# My Ride is Complete!



## BikeRider (Aug 5, 2003)

Well I got my new Waterford all built up now. I've used it a few times for commuting using a single Ortlieb Back Roller pannier. I also used it for hauling home some groceries. Two of the panniers actually can hold a fair amount of groceries.

The bike has a good comfortable ride to it. This is the only bike I have in which I can actually put 28mm tires on. I've been using them with 85 to 95 psi and they give a good comfortable ride that helps to smooth out the roughness of the road.

At first I was going to use a Nitto seatpost and a Brooks Team Pro saddle. I was unable to get the saddle in position and it was off by 3cm. I had a Brooks Swift on another bike that I tried and it was off by 2cm. So I returned the Team Pro and got another Swift and also a CLB seatpost. The CLB seatpost had more than enough setback to get the saddle into place. Only thing is that I couldn't quite get the saddle leveled off but it came out close enough.


----------



## commutenow (Sep 26, 2004)

*Gorgeous!!!*

Very beautiful bicycle and many happy miles!!!!


----------



## Shizzam (Oct 14, 2006)

Wow, that is ridiculous, I absolutely freakin love those colors. Great looking bike. Are those couplers on the frame? Is that one of them bikes what breaks into two pieces?


----------



## fbagatelleblack (Mar 31, 2005)

BikeRider said:


> Well I got my new Waterford all built up now...


That's so pretty it hurts. And it looks extremely practical as well. Kudos!

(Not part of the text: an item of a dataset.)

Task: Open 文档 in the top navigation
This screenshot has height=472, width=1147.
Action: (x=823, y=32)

Don't tell MB1 where you live. I don't think he could resist the siren song of that bike, and none of us want him lured into a life of bike-stealing crime.

BEAUTIFUL BUILD!!

- FBB


----------



## BikeRider (Aug 5, 2003)

Shizzam said:


> Wow, that is ridiculous, I absolutely freakin love those colors. Great looking bike. Are those couplers on the frame? Is that one of them bikes what breaks into two pieces?

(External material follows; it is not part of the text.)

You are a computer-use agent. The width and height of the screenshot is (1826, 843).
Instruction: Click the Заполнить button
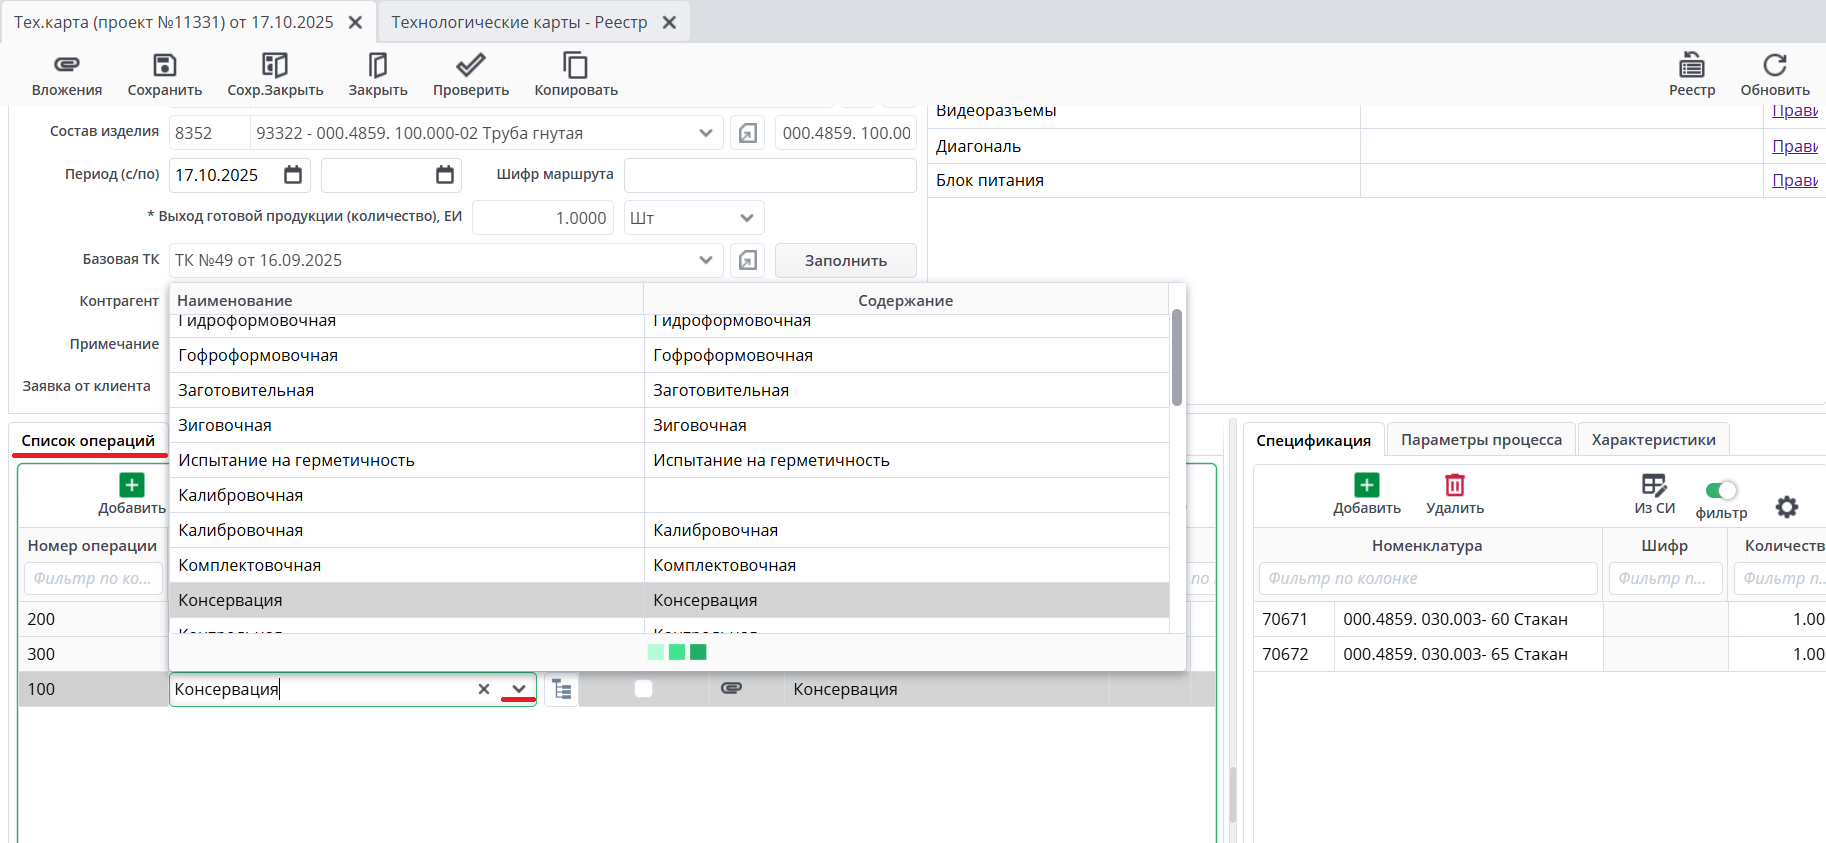(845, 260)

Yes those are S&S couplers. I plan to do some touring and it'll make it convenient for traveling on airplanes and such. I also got the travel case for it but I haven't tried disassembling it and putting it in the case. It took long enough to get the bike put together I've got to ride it a while before breaking it apart again!


----------



## BikeRider (Aug 5, 2003)

fbagatelleblack said:


> Don't tell MB1 where you live. I don't think he could resist the siren song of that bike, and none of want him lured into a life of bike-stealing crime.
> - FBB


Ha! MB1 already has so many that he'd never be able to fit one more in his garage!


----------



## peter in NVA (Jan 20, 2002)

*Get the security net...*

from S&S machine if you haven't already. I have couplers and the case has been opened
for inspection every time. The net really holds the compression members together and I've had no problem. I actually take the tires off so the case opens and closes with no resistance. Otherwise, the inspectors will have to push the top wheel in the case and that could be risky. (The first time it took me a day to figure out how to pack it, now its about 90 minutes taking my time).
I love those lugs!


----------



## bigrider (Jun 27, 2002)

That bike is flat out gorgeous.


----------



## KeatonR (Jun 2, 2005)

Nice bike!

What rack is that?


----------



## BikeRider (Aug 5, 2003)

KeatonR said:


> Nice bike!
> 
> What rack is that?


It's a Tubus Cargo rack. Got it at Wallingford's(www.wallbike.com)
It seems to be a good sturdy rack that was easy to install.


----------



## rideorglide (Dec 3, 2005)

*Wow*

Wow,
Nice job. 

That Swift saddle looks mighty nice, too.


----------



## Henry Chinaski (Feb 3, 2004)

Nice use of carbon fiber!


----------



## zooog (Mar 18, 2002)

what a beautiful bike. Enjoy that sweet ride...


----------



## kaotikgrl (Dec 14, 2006)

.....


----------